◆ Exercise instructions ◆
From the listing below, copy only the lines running from the line that contains "Task: Click the Azerbaijan" to the line that contains "The height and", both included.

◆ Supplied entries ◆
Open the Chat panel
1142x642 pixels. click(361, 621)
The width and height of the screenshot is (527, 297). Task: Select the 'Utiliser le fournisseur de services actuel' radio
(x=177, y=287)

--

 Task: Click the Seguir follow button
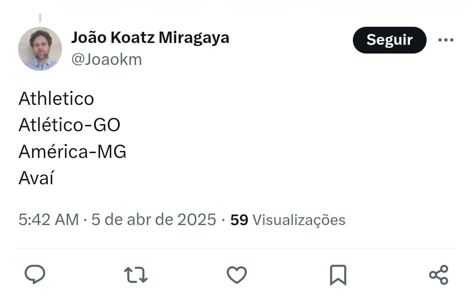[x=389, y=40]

...

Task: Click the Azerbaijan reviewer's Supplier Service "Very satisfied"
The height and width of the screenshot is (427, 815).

◆ The completed task ◆
Task: Click the Azerbaijan reviewer's Supplier Service "Very satisfied"
The height and width of the screenshot is (427, 815).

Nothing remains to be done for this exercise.